Using Machine Learning to Predict Bus Ticket Sales

Introduction

Sales are the lifeblood of a business. Sales forecasting is, therefore, a crucial part of any business’s financial planning.

In this tutorial, we look at one specific sales forecasting example: public bus ticket sales. Accurately predicting the demand for bus ticket sales can enable commuter companies to make informed decisions regarding their operations. The companies are able to gauge customer demand for certain rides, to manage resources and vehicles more efficiently, to offer promotions and sell other services more effectively, such as micro-insurance, or even improve customer service by being able to efficiently communicate alerts and other useful information.

The Dataset

The data used in this article is obtained from Zindi, a data science competition platform with the mission of building the data science ecosystem in Africa. The dataset comprises historic ticket purchasing details for 14 bus routes into Nairobi from October 2017 to April 2018, and includes information such as place or origin, the scheduled time of departure, the channel used for the purchase, the type of vehicle, the capacity of the vehicle, and the assigned seat number.

Data Pre-processing

Data pre-processing is an important step that describes any type of processing performed on raw data. The quality of data and the useful information that can be derived from it determine how a model can best learn from the data.

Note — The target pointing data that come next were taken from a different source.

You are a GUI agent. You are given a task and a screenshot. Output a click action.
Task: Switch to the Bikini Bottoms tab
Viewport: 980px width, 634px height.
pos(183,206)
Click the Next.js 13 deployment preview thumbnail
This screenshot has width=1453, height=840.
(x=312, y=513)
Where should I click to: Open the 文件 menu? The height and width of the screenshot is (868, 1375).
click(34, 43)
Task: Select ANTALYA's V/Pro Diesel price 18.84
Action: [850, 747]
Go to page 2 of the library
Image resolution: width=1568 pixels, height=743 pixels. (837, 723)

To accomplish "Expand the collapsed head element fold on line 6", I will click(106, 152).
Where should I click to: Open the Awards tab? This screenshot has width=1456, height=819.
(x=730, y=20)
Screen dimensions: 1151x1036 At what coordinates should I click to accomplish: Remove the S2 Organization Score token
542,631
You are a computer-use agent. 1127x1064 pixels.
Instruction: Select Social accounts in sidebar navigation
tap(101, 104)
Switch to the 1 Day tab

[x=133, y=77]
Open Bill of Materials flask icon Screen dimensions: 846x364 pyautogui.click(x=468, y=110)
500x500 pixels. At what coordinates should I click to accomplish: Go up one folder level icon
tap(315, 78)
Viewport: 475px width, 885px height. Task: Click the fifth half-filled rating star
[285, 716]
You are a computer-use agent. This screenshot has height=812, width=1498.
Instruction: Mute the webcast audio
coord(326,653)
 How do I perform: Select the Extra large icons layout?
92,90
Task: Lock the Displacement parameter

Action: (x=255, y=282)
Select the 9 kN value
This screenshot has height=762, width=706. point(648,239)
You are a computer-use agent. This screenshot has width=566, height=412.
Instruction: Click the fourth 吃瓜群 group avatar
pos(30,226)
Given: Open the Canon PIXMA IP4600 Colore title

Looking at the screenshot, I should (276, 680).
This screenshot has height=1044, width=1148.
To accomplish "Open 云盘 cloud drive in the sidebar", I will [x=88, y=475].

Data pre-processing includes cleaning, normalization, transformation, feature extraction, and selection among others. The end result of data pre-processing is the final training data which form the experience that the algorithm uses to learn.

We begin by importing the required libraries and at the same time suppressing pandas warnings:

import numpy as np
import pandas as pd

# ignore warnings from pandas
import warnings
warnings.filterwarnings('ignore')

The raw data is read using pandas in order to derive the target variable:

df_raw = pd.read_csv('train_revised.csv')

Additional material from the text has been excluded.